**Directions for this task**: Count the lines in the listing below that contain the string "Click", with case counting, and reply with the number alone.

★ ★ ★

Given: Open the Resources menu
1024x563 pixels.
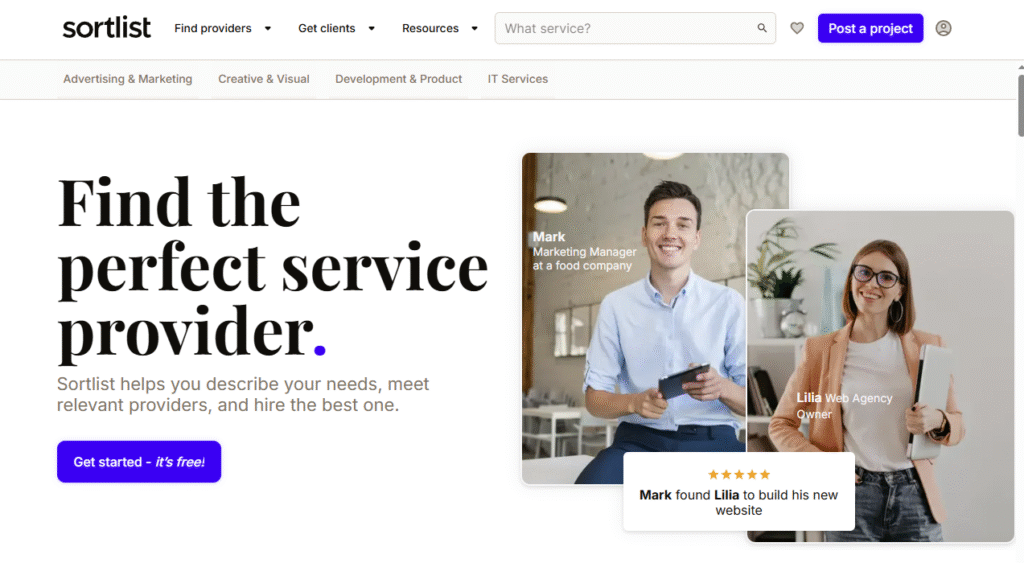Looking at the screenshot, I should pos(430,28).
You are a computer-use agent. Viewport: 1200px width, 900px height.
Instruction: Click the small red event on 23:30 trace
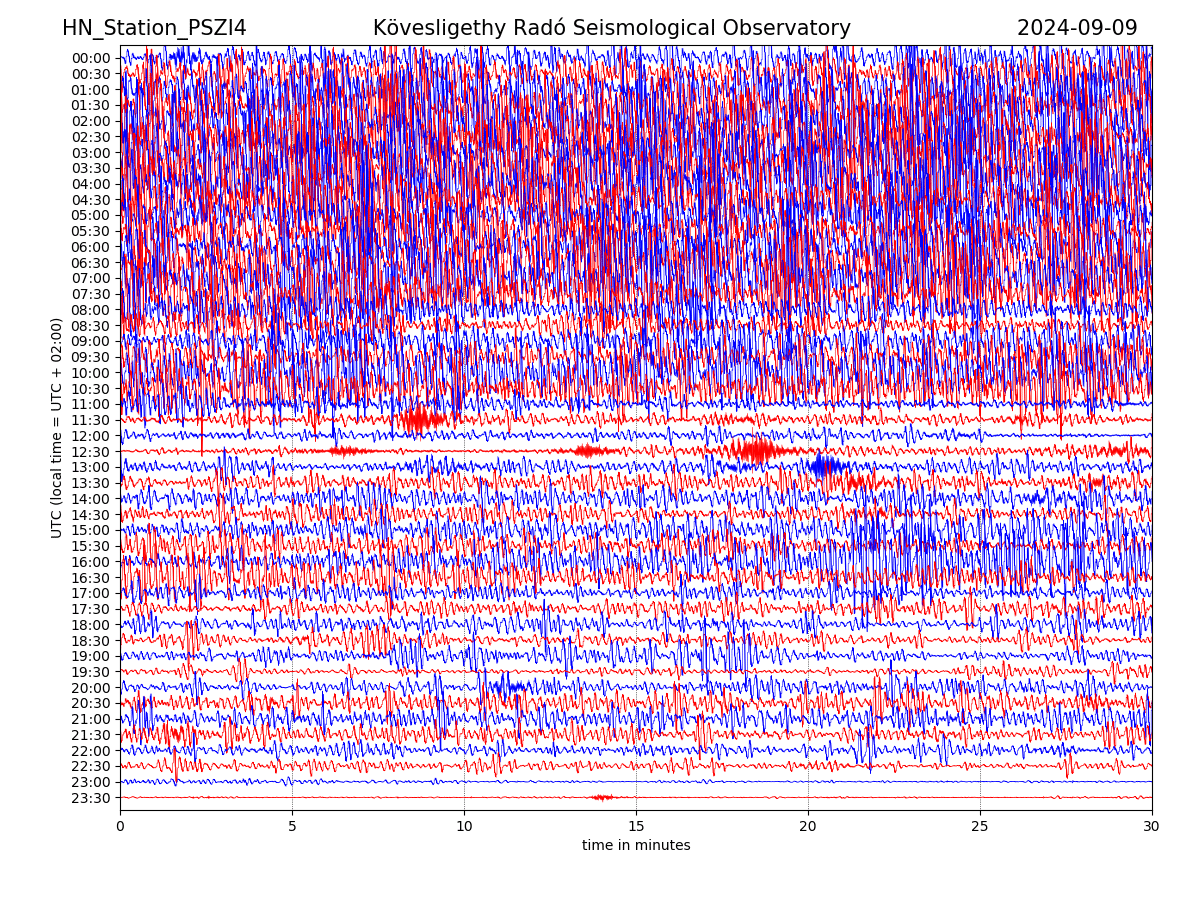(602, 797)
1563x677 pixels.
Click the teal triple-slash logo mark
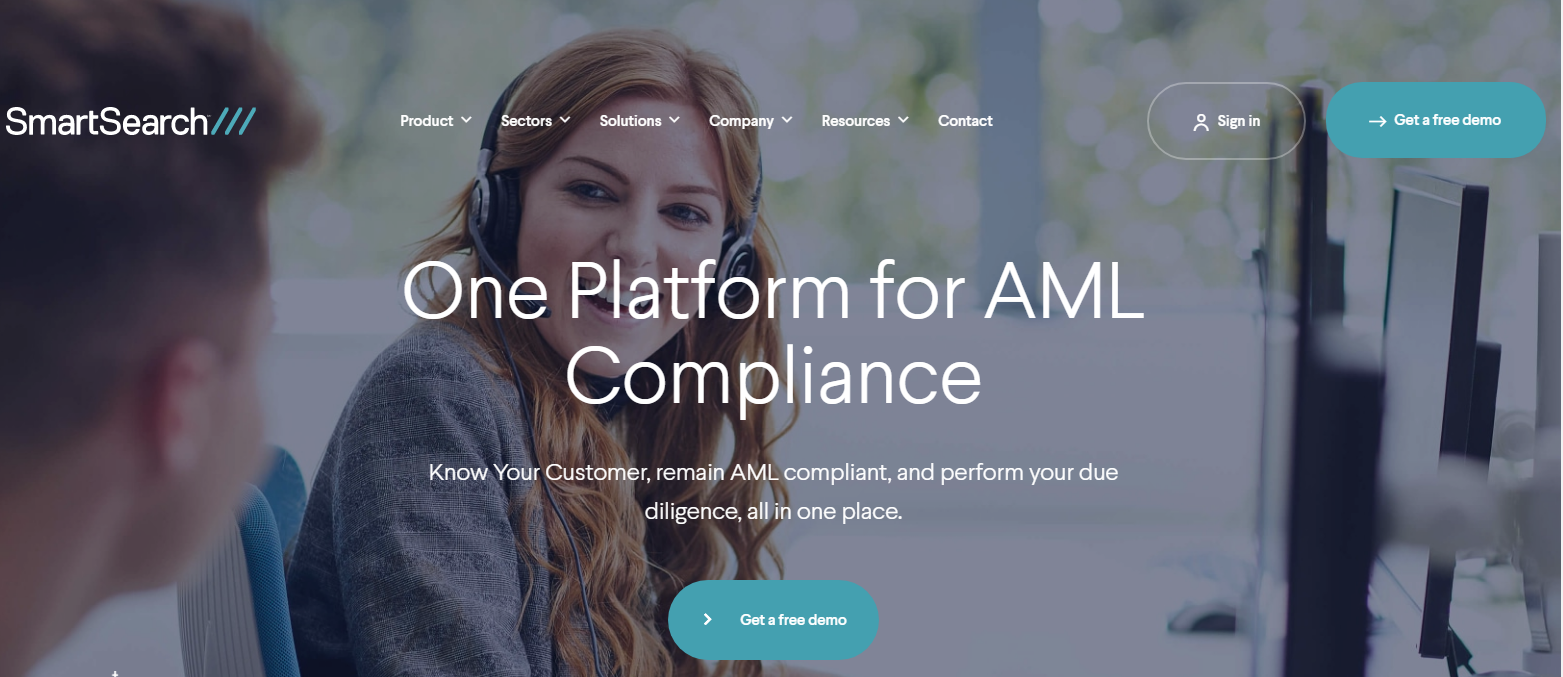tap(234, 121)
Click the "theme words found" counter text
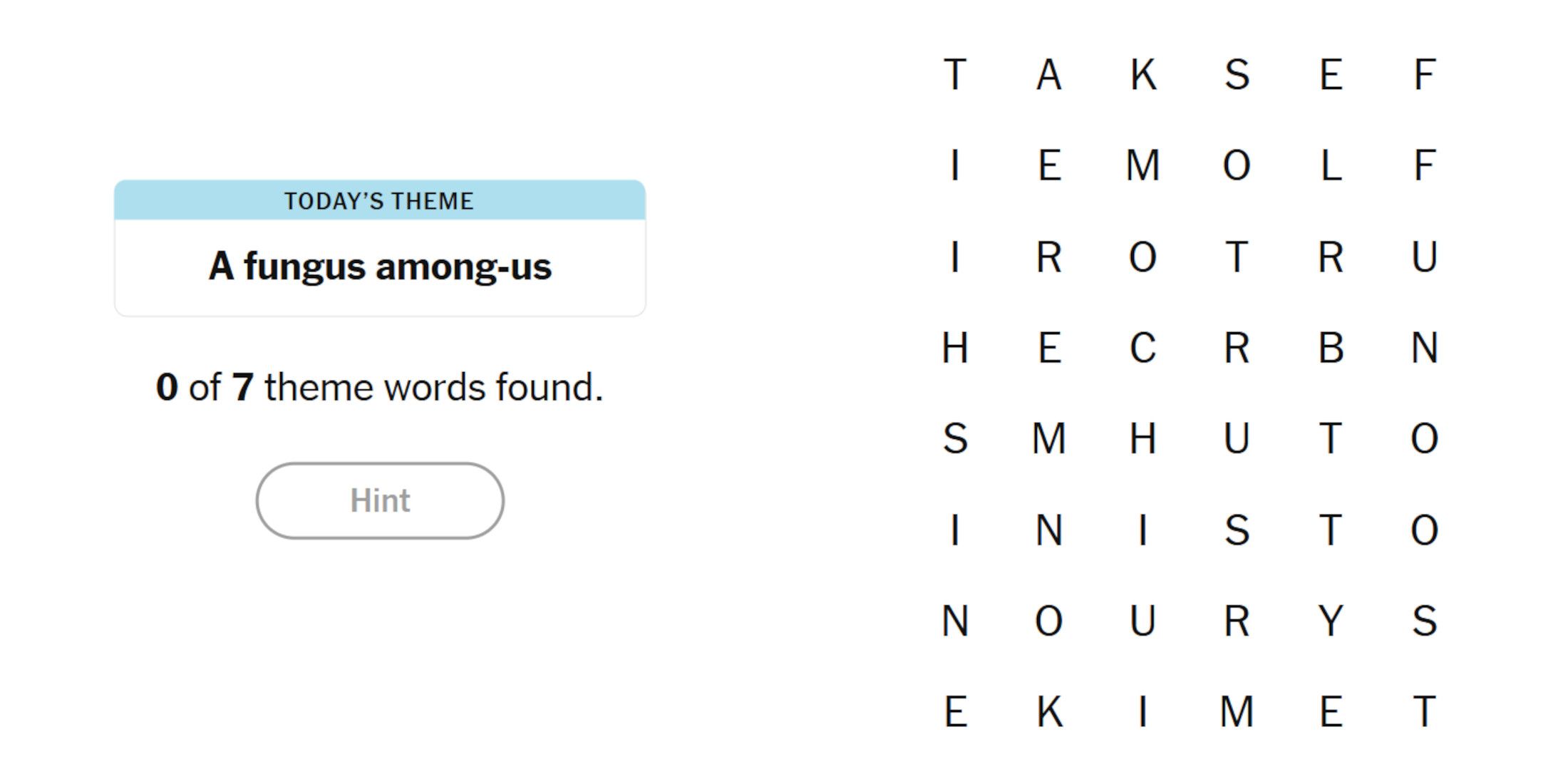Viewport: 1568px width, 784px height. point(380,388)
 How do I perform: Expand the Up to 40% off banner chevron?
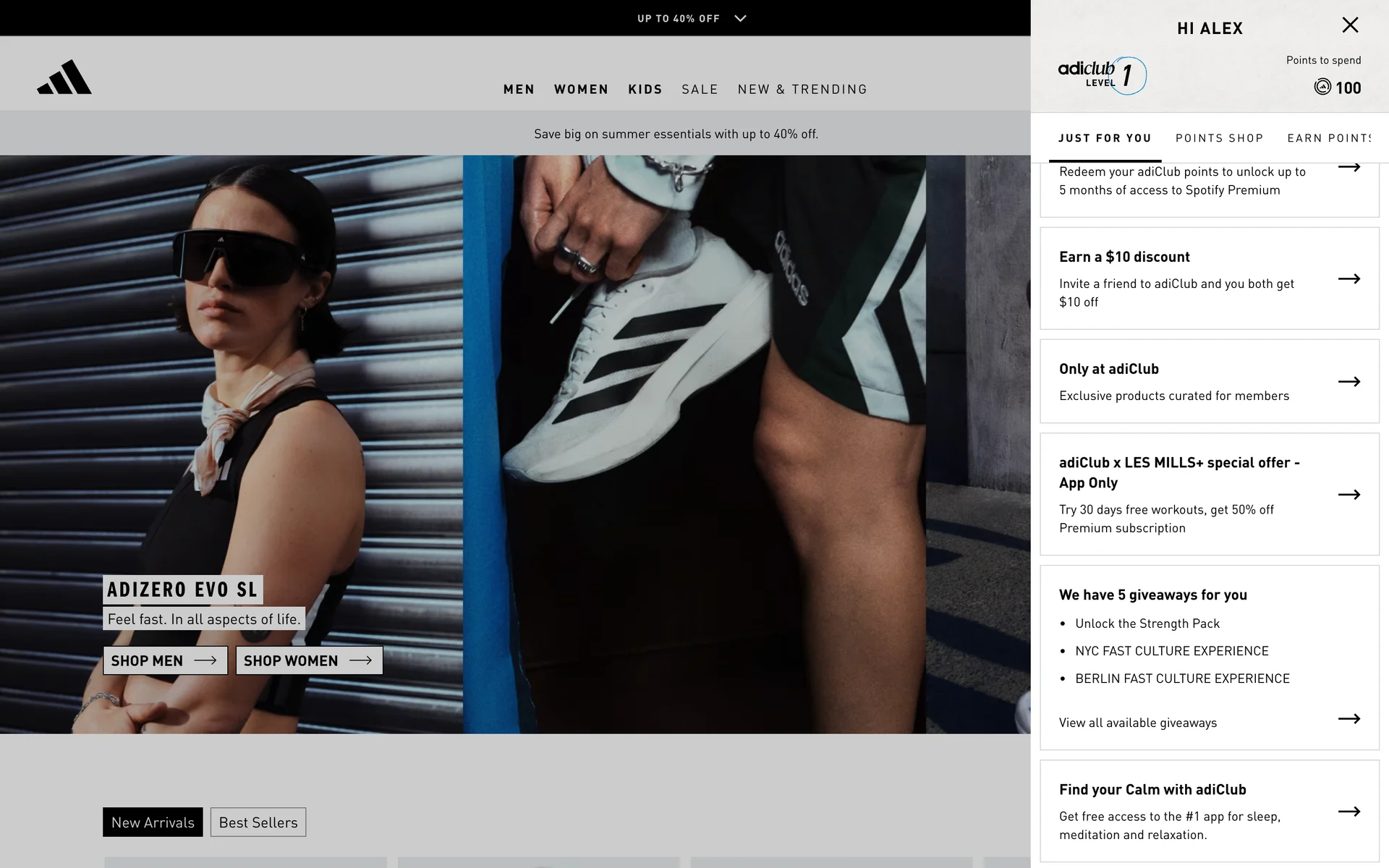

★ ★ ★

**Complete answer**: 3